Revelation 12:1-13:1a
You know those houses of mirrors that you used to get at fairgrounds - where the walls are covered with mirrors that make you look short and fat or tall and thin or upside down or whatever?  And you know when you had been in them for a while your brain started to hurt a bit as you slightly lost track of what was real and what was mirror and you actually just wanted to get back outside?  That is how I feel now.  I feel like I’m in the deepest part of this house of mirrors and my brain is beginning to fizzle.  But I can take heart from the fact that (for once?) there is a pretty clear explanation embedded in this imagery.  The dragon is the Devil.  And his agenda is laid bare - he wants to lead the whole world astray, he accuses all believers and in furious anger he is waging war against those who obey god’s commandments.  This is unambiguous in the extreme.
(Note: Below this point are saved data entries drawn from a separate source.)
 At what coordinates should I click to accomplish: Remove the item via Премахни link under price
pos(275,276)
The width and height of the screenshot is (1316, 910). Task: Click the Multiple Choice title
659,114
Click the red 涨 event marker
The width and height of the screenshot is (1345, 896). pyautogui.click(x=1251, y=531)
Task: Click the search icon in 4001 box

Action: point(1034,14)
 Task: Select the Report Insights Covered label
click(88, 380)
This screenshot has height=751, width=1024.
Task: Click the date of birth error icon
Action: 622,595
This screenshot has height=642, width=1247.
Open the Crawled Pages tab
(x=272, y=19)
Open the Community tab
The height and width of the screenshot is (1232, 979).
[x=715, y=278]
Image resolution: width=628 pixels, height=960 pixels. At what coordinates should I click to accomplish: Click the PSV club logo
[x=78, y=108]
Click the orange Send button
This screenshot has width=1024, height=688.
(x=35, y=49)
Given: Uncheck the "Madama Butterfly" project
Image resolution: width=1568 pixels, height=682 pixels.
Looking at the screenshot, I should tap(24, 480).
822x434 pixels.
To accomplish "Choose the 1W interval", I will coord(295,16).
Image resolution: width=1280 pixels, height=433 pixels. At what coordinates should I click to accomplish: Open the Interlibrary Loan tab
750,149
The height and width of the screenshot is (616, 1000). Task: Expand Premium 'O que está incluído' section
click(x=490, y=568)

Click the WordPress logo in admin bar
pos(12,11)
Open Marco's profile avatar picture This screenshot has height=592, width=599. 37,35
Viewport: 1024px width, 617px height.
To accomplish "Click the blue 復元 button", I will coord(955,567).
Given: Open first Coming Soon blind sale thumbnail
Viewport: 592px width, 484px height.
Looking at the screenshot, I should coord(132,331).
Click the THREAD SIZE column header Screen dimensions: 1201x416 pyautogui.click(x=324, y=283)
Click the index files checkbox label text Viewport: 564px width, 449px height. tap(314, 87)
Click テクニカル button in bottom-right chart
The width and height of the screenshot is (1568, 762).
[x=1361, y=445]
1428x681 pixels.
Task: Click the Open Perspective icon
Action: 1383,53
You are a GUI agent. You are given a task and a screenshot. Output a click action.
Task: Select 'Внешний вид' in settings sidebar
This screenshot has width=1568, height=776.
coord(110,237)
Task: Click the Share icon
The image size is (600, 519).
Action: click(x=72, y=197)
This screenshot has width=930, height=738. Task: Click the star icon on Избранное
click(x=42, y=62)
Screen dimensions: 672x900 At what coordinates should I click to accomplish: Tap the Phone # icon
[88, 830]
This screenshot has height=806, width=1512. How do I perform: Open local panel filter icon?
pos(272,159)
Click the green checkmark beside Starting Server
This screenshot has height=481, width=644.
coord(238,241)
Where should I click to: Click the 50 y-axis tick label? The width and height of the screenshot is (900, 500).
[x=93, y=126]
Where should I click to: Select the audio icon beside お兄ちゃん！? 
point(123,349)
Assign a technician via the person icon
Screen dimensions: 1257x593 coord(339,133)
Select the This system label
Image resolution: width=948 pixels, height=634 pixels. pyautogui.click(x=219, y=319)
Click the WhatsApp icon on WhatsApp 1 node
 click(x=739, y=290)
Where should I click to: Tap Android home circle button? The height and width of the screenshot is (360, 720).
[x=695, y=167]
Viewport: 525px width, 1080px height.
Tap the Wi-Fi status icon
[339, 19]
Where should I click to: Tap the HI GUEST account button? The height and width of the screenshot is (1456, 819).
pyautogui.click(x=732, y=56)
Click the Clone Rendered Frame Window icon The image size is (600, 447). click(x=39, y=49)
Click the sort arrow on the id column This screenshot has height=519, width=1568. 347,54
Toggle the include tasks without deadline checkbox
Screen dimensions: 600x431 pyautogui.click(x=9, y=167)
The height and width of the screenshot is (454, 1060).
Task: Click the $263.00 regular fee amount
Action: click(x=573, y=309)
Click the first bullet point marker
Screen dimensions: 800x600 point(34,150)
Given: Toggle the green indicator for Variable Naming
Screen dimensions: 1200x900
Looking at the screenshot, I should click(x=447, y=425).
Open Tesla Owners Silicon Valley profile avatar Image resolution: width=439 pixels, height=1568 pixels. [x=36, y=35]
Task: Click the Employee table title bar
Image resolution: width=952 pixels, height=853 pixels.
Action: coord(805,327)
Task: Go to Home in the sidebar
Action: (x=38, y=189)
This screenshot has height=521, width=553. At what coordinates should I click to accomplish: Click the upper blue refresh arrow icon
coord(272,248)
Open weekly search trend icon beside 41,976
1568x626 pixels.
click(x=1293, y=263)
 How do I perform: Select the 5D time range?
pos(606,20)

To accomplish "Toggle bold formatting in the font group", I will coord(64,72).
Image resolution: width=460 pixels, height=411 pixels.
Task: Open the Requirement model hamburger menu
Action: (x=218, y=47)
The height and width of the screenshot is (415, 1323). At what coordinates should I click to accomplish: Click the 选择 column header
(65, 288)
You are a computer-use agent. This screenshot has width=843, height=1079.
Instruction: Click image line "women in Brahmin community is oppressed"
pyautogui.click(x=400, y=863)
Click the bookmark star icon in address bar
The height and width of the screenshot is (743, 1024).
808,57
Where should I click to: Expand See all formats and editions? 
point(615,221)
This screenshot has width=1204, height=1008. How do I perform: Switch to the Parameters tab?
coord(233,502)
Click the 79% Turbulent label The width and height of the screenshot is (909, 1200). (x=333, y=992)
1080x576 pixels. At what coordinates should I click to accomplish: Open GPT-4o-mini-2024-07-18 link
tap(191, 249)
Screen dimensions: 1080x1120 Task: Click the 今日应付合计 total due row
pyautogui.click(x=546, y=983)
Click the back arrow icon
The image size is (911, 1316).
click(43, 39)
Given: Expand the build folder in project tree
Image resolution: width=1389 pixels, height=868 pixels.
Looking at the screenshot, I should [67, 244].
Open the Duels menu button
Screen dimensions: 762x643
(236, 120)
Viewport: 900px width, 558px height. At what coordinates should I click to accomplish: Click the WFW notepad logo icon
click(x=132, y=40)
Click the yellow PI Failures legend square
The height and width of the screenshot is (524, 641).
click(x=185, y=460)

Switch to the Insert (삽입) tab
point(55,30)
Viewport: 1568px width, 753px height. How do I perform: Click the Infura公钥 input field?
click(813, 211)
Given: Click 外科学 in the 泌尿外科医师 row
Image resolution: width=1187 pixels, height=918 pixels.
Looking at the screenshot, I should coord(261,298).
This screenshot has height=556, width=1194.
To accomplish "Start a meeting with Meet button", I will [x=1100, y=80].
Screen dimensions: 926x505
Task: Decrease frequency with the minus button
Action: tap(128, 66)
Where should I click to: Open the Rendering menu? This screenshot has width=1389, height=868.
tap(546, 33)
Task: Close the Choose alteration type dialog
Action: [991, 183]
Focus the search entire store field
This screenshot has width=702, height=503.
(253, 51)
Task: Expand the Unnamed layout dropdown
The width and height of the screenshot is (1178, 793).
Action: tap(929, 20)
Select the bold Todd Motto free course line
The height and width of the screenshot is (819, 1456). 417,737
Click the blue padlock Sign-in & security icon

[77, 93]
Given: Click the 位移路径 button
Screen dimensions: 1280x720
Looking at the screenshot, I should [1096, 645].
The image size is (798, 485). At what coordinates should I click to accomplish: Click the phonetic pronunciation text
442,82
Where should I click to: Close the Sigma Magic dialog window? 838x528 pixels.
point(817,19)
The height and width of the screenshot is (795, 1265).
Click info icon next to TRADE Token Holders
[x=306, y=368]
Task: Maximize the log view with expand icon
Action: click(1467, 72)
The devil, the Satan, is ferociously evil and hard set upon destruction.  He wants to kill us.  I think this is helpful when temptation comes round.  This knowledge helps us smell the poison in the attractive-looking drink.  Sin is Satan’s way of killing you.  We are so foolish to think it is the easy option or a quick bit of fun.  And self-doubt and self-hatred and a lack of confidence in who we are in God and uncertainty over our calling - we should fully expect these things to come.  And we should fully expect to see them flee when we kneel before the throne and ask the Lamb for his help.  Because the Accuser was not strong enough and his plans will ultimately fail.  The great woman (I think that is us) will be helped and the great woman will be given wings.  We don’t get the end of the story today, but the signs so far are good.
Psalm 145:8-13a
The Lord is gracious and compassionate, slow to anger and rich in love.  The Lord is good to all; he has compassion on all that he has made.